With most economists expecting that the Bank will make a cut of some sort, Prime Minister Gordon Brown appeared to believe action was likely.
"We have seen two cuts in interest rates," Brown said, referring to recent Bank of England decisions.
"I can't speculate about what the Bank of England will do because they are independent, but I believe that the trend around the world is to respond to falling oil prices and falling food prices. That is what we seeing at the moment," he said in Riyadh, Saudi Arabia.
The prospect of reduced borrowing costs may provide some support to share prices in advance of this week's meeting.
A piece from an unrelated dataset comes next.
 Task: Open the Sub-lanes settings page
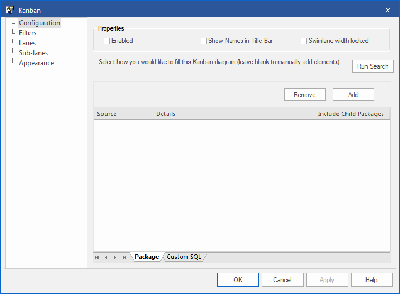(x=33, y=53)
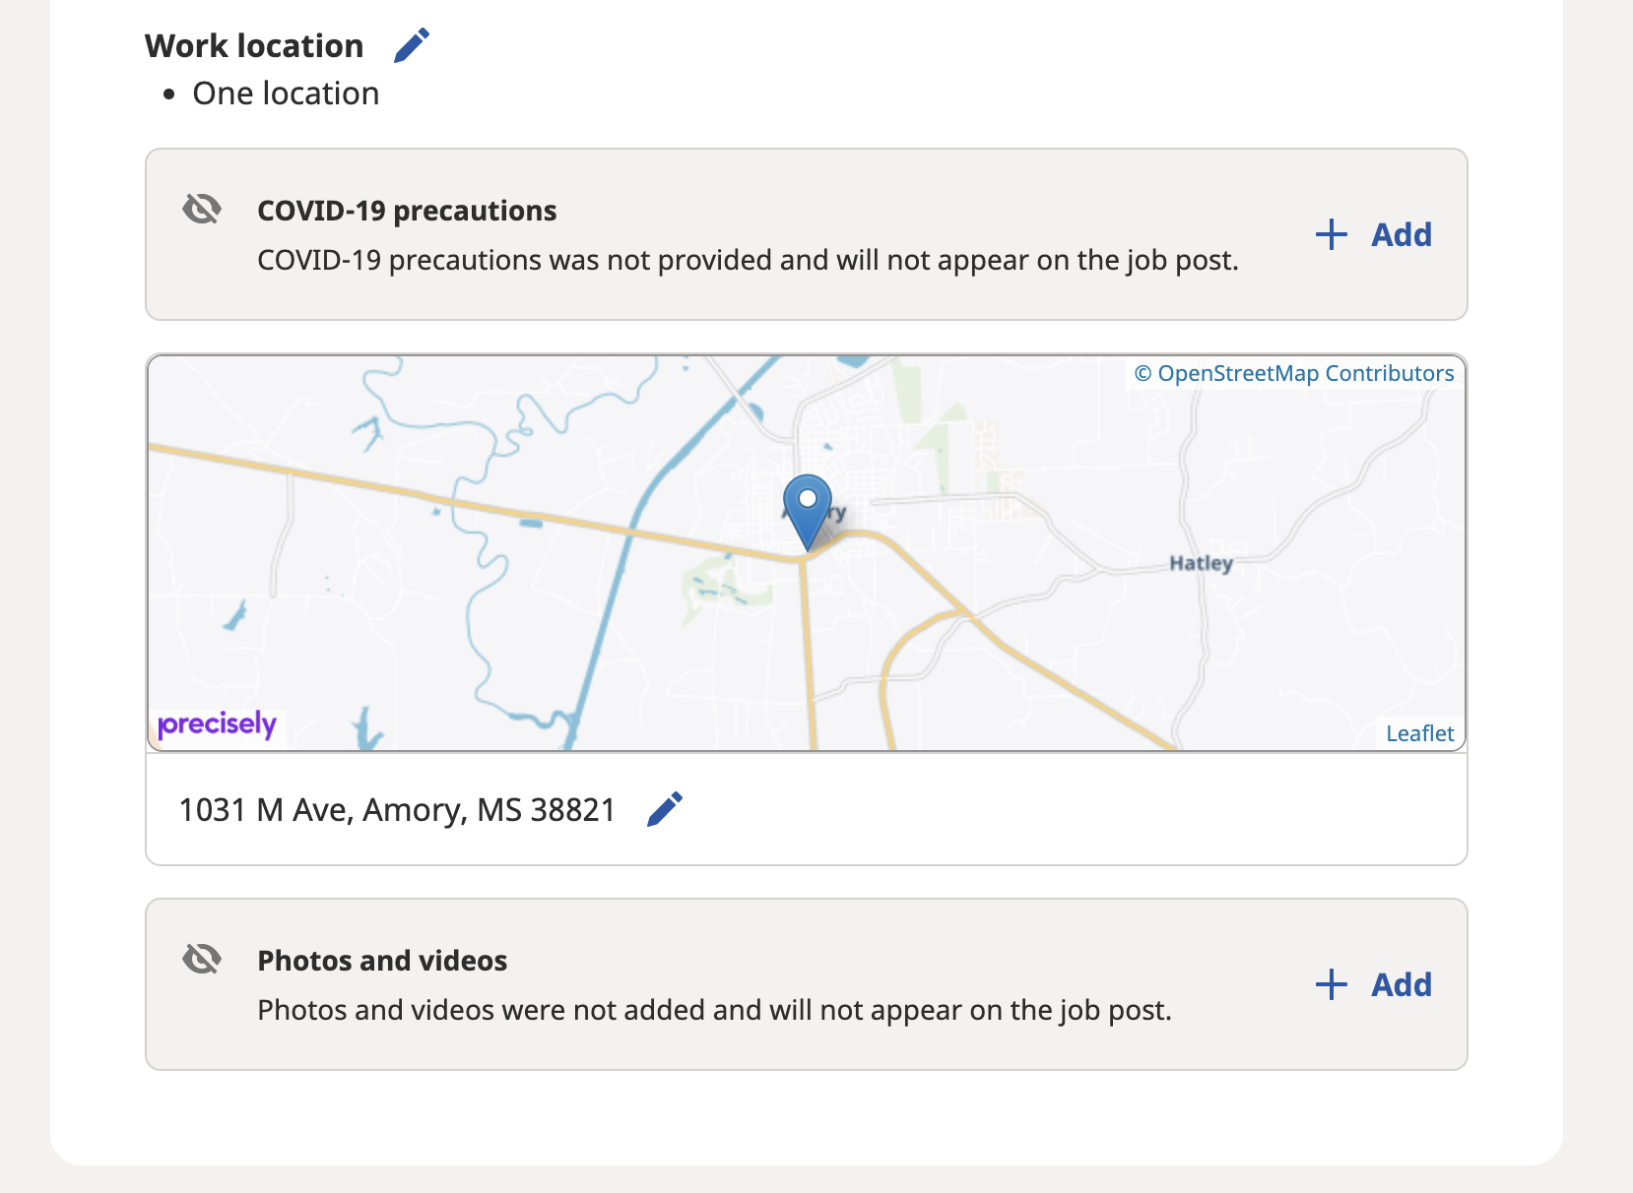Click the Work location section heading
Screen dimensions: 1633x1193
point(253,45)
The decision of the US Federal Reserve cut its interest rate by 0.5% to just 1% last week provided a huge boost to global stock markets.
The blue-chip FTSE-100 index enjoyed its best week yet, closing up by 12.7%. However, that left the index down by nearly 11% in October and 32% this year.
Market-watchers noted there have been several false dawns for markets, in which rallies have been followed by falls.
The Bank of England meeting will take place amid continuing efforts by leaders to address a crisis that has affected the whole world.
Finance chiefs from the Group of 20 key economies will meet in Brazil at the end of the week to lay the groundwork for a summit on November 15 in Washington, where world leaders will discuss how best to tackle the financial crisis.
Investors are hoping for further details from Belarus, Turkey, Pakistan and Serbia, Hungary and Ukraine, which are in talks with the International Monetary Fund for emergency funding.
Over the weekend, it became increasingly clear that the downturn is having a profound impact on hotspots in Asia. Some had thought the booming economies of countries such as China had become "delinked" from the economies of the West and effectively immune from their problems.
However, China's Premier Win Jiabao said it feared a downturn in its export markets could hurt the economy.
"We must be crystal-clear that without a certain pace of economic growth, there will be difficulties with employment, fiscal revenues and social development ... and factors damaging social stability will grow," he wrote in the Communist Party's ideological journal.
China cut interest rates last Wednesday for the third time in six weeks.
In India, the central bank cut its main lending rate on Saturday for the second time in as many weeks to ease a cash squeeze and spur economic growth.